Referencing a string of ASAP Rocky's lyrics, the petition argues that Dartmouth "can and should be better than this," referencing to Dartmouth's recent decision to cancel classes Dimensions protesters received threats.

"We cannot, in good conscience, use student money to bring someone to campus who will espouse sexism, misogyny, homophobia, violence and the perpetuation of male hypersexuality," the petition reads.

The petition was started by Callista Womick '13, who began sending the petition to other students and organizations on Thursday. Although she had heard some of ASAP Rocky's songs before, Womick did not investigate the lyrics until a friend told her that the rapper would be performing at Dartmouth.

"[ASAP Rocky] seems to be pretty hateful and he will alienate a lot of people on campus," Womick said. "As I read more and more of his lyrics, it was just more of the same."

Using student funds to bring ASAP Rocky to campus suggests that the College and Programming Board supports the rapper's lyrics, said Divyanka Sharma '13, who signed the petition. Sharma, who has worked with the Sexual Assault Awareness Program, said that not acting against the choice of artist would make her a hypocrite.

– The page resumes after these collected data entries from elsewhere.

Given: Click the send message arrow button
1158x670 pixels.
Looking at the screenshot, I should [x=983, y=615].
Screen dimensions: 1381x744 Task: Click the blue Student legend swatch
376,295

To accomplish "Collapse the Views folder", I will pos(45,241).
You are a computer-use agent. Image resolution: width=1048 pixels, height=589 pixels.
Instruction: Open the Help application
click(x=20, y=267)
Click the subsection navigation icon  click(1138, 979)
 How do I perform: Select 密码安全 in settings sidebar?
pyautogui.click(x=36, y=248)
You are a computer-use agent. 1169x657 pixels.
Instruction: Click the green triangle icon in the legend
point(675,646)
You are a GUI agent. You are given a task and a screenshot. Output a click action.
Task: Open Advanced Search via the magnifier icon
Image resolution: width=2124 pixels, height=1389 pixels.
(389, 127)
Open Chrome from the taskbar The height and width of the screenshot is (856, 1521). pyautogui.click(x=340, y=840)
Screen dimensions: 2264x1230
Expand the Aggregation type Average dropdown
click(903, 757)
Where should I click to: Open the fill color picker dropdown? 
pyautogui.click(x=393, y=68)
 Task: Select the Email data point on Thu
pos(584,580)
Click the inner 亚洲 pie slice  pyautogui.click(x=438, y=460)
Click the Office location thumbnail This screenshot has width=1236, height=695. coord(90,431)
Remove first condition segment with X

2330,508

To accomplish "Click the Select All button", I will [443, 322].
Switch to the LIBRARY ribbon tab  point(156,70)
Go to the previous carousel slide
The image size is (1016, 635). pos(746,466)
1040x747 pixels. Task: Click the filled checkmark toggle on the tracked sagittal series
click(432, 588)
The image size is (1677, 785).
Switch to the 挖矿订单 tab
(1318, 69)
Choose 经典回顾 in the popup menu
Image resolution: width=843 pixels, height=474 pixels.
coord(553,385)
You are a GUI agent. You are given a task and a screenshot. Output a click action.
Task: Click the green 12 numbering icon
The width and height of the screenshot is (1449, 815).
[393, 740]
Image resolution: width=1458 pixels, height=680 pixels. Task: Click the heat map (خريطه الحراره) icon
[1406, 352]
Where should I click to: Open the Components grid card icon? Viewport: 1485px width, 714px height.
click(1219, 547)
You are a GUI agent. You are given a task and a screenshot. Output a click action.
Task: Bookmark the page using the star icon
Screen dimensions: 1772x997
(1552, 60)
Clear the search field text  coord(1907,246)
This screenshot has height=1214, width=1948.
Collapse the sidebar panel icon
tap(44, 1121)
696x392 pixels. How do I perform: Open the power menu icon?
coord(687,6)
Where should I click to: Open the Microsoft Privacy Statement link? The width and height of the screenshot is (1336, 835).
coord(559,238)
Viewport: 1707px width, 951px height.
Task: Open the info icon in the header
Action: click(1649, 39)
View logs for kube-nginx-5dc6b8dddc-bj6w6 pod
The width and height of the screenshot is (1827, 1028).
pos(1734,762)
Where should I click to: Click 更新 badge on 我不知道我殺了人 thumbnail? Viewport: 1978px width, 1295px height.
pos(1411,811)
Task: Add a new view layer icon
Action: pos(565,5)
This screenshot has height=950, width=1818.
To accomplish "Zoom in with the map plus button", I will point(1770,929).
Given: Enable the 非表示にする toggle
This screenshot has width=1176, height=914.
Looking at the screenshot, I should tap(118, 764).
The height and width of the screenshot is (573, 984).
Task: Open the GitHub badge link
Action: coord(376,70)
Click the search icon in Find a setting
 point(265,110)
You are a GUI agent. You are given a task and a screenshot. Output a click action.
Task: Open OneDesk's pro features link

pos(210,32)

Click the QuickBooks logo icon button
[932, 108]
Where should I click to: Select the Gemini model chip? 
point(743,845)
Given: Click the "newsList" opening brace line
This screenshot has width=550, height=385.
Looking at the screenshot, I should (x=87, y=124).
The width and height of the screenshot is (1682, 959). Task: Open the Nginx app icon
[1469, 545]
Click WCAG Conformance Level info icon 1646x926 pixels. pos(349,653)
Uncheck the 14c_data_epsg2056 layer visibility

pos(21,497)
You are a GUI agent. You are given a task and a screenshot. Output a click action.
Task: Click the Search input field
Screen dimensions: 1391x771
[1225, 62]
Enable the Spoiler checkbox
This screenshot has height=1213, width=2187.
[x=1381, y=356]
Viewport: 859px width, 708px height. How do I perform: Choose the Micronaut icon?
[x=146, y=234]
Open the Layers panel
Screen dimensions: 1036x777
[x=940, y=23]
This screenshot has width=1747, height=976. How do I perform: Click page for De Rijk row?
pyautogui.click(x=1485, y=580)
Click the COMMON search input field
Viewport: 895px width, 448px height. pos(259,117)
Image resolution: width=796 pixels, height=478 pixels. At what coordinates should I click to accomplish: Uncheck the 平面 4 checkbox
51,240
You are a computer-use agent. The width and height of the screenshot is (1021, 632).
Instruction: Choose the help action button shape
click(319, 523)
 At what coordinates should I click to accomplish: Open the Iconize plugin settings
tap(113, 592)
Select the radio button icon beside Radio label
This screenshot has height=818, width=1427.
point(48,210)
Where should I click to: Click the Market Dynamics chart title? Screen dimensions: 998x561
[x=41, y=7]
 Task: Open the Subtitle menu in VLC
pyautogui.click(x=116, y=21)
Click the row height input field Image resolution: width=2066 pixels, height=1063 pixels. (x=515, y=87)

Signers of the petition alluded to the campus climate since the Dimensions protests.

"We felt like it was such a bad time for something like this to come to campus," Sharma said. "In general, it's a bad idea, and it's specifically bad now."

Matt Cloyd '11, who signed from Boston, said bringing ASAP Rocky to campus would set back the recent progress in the College's climate.

"Using student funds to pay for pro-rape and anti-gay rhetoric to be brought to campus is counterproductive to all of the dialogue that's been occurring," Cloyd wrote.

Not all were supportive of the message of the petition or the students' tactics. The "contentious" means of communication should be replaced with more "constructive" methods, Susanna Kalaris '16 said.

Kathryn Gautier '16 said that protesters of ASAP Rocky's performance are missing the opportunity to expose more important campus issues.

"The time spent protesting could be spent protesting something that will make a lasting difference," Gautier said. "Having a performance for one night on one weekend isn't really the issue."

Students at the University of Pennsylvania outraged the choice of rapper Tyga for their Spring Fling concert last month by posting signs with Tyga's lyrics around campus. The students eventually garnered 250 signatures on a similar campaign.

When Tyga was announced as on the lineup for Harvard's Yardfest, more than 1,000 people signed a petition asking Harvard administrators to cancel the performance. Harvard senior Leah Reis-Dennis started the petition in response to Tyga's "explicitly and violently misogynistic" lyrics.

"We were outraged that someone who promotes sexism and violence against women so explicitly would be selected to perform at our college, and we thought that was wrong so we decided to start a petition," Reis-Dennis told The Harvard Crimson. "Tyga has a right to sing and to write whatever he wants, but that doesn't mean Harvard should give him a platform at our biggest concert of the year to promote that kind of sexism and violence."

Programming Board chair Alexander Martin '13 did not respond to requests for comment.